- _YOUR OBJECTIVE_
Lines in the listing below that hold "colour" are the ones to copy.

************

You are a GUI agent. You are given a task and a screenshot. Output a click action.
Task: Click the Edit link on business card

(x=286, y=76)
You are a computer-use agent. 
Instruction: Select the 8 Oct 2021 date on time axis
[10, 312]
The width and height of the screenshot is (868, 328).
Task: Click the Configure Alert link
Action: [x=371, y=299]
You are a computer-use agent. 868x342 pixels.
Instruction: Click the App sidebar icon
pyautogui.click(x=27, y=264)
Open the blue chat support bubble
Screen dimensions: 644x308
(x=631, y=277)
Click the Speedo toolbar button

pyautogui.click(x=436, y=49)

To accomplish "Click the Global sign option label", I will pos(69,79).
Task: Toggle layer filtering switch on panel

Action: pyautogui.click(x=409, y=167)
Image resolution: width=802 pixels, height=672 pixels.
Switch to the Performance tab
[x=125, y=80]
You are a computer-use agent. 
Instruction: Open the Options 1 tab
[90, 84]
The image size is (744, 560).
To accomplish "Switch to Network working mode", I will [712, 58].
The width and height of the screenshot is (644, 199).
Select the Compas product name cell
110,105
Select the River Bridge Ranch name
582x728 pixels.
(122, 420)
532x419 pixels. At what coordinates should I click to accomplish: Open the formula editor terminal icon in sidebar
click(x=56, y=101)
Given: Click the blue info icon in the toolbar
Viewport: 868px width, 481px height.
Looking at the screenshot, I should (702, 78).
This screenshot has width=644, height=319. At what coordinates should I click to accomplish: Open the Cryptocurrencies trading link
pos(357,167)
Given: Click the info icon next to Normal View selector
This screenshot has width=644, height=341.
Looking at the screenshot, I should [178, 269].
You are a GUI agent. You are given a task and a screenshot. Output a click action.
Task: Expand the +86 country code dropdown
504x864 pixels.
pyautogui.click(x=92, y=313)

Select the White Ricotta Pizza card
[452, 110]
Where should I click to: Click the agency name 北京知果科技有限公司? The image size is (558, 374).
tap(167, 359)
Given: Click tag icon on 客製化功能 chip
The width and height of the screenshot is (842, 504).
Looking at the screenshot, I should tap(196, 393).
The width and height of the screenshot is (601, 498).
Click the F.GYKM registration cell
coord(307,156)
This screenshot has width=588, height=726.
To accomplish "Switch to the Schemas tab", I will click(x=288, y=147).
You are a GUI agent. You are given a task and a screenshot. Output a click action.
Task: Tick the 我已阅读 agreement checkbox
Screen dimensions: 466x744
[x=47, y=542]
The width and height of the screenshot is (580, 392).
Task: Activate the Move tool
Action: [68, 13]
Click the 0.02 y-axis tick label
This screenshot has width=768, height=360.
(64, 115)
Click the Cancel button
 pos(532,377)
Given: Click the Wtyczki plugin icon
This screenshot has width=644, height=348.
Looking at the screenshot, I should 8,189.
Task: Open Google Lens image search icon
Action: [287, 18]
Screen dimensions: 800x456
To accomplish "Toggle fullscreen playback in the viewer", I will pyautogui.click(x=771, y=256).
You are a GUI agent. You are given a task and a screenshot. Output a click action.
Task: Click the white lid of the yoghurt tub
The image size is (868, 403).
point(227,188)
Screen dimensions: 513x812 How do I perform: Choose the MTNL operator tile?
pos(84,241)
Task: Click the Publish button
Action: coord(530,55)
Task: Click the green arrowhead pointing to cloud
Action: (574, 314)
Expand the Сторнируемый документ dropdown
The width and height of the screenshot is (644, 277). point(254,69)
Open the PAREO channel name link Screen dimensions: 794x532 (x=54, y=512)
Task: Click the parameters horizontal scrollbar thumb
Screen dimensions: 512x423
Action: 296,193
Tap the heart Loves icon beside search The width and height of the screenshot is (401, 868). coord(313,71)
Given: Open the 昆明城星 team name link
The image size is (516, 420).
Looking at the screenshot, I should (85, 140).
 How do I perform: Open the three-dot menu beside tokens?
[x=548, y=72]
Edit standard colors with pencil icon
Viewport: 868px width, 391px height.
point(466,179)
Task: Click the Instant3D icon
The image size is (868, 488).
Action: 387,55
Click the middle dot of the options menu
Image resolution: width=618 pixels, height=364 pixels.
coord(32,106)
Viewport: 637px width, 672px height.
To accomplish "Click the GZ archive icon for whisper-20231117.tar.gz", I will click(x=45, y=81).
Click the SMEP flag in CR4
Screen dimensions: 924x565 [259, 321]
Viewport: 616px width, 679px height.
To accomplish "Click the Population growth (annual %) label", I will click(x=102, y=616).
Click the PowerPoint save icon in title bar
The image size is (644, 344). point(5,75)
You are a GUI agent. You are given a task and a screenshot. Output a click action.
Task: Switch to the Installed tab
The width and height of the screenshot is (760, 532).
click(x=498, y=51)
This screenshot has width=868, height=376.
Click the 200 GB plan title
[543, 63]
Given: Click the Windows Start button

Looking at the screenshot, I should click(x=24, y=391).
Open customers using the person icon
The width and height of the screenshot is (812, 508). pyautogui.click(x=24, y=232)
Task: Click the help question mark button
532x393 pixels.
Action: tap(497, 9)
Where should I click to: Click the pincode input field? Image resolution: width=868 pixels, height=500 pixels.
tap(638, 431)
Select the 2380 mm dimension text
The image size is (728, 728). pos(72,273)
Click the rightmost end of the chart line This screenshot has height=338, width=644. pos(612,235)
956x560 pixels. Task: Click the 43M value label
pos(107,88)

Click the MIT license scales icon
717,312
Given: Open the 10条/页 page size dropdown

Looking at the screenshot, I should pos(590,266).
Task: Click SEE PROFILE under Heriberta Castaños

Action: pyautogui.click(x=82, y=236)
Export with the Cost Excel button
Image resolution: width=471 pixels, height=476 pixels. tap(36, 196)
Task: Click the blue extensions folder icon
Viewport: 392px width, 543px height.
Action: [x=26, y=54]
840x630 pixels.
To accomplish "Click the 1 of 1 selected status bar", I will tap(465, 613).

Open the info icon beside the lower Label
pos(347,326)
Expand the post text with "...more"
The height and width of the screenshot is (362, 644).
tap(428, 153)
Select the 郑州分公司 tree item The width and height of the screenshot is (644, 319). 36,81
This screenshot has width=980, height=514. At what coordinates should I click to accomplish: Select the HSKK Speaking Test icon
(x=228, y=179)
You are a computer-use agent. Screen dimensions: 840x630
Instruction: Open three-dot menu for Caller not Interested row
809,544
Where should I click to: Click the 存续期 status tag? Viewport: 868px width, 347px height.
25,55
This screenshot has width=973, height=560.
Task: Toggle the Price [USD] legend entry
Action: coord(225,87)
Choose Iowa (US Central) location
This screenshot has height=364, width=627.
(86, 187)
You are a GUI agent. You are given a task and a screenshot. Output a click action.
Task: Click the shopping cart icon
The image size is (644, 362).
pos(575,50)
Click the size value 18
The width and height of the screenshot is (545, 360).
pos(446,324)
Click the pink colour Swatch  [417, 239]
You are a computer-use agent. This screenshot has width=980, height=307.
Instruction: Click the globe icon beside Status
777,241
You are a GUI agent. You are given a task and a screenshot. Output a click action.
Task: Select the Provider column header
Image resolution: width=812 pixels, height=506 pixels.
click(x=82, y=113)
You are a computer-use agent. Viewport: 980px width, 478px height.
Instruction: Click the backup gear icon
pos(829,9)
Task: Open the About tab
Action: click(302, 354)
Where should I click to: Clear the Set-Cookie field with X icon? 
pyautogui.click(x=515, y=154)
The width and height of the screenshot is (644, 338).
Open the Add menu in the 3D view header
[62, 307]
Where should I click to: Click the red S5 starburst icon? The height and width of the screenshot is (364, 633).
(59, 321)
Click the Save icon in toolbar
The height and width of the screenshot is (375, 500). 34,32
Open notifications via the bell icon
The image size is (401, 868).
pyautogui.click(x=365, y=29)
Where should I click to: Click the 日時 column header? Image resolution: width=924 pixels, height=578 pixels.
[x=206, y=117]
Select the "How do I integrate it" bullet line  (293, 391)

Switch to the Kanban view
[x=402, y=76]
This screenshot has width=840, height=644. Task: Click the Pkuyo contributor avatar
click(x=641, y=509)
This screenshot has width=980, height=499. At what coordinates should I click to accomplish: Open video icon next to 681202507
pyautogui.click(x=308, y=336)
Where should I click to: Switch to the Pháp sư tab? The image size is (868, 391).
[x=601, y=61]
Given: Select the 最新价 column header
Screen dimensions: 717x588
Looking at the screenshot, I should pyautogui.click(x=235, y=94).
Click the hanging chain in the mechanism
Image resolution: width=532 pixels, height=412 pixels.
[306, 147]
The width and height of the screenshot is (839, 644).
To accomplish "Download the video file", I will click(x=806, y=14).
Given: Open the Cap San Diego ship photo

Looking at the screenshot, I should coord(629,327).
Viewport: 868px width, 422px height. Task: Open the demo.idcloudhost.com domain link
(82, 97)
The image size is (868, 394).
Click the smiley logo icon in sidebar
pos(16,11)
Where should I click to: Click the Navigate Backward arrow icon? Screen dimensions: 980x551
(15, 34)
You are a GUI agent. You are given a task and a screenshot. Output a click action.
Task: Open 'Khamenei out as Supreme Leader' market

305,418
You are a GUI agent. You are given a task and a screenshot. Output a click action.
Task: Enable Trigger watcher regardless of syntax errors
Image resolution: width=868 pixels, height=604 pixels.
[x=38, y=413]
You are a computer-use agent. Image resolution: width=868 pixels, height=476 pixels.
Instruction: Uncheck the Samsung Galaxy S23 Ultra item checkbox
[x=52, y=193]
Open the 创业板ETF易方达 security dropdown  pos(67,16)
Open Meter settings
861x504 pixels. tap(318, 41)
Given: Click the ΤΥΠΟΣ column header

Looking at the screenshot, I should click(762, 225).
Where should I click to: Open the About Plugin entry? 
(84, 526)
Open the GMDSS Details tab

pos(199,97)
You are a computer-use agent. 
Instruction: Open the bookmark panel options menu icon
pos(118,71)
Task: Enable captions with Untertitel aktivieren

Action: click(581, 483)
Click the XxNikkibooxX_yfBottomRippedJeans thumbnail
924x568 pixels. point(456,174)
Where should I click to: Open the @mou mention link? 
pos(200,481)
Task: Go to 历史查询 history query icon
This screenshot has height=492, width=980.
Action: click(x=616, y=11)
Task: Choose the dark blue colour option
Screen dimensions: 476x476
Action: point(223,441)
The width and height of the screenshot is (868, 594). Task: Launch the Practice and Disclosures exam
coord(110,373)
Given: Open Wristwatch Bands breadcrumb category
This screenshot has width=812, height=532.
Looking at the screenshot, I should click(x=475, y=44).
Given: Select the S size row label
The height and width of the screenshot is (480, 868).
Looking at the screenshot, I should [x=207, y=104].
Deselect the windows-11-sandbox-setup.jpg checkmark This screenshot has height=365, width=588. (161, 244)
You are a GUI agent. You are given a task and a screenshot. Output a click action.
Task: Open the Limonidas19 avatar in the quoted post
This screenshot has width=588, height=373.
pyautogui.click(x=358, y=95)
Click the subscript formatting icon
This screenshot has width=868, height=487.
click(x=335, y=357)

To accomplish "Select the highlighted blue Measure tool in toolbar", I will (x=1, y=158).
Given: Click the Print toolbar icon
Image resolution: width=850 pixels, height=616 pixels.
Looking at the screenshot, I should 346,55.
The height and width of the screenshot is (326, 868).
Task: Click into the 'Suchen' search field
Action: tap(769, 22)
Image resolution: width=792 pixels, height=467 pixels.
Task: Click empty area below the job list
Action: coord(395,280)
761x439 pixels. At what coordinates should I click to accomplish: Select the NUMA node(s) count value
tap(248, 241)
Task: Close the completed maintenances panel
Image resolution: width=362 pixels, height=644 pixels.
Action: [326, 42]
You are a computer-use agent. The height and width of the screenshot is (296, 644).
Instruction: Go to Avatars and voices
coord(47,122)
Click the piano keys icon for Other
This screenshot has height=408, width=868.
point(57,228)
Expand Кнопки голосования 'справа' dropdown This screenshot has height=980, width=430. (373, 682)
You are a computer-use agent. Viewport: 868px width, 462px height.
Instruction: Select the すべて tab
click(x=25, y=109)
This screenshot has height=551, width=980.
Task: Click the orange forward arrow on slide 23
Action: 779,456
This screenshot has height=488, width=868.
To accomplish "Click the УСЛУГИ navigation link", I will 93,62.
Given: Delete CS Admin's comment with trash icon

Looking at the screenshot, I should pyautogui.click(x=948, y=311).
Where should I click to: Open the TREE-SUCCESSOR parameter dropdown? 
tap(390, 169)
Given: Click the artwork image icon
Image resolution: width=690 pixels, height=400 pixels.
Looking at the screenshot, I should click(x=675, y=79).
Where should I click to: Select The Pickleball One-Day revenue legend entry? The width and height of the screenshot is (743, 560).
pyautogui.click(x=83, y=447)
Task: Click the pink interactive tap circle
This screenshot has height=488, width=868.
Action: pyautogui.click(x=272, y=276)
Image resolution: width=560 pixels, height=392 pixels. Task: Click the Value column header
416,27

************

- _RESULT FOR THIS TASK_
Click the pink colour Swatch  [417, 239]
Task: Choose the dark blue colour option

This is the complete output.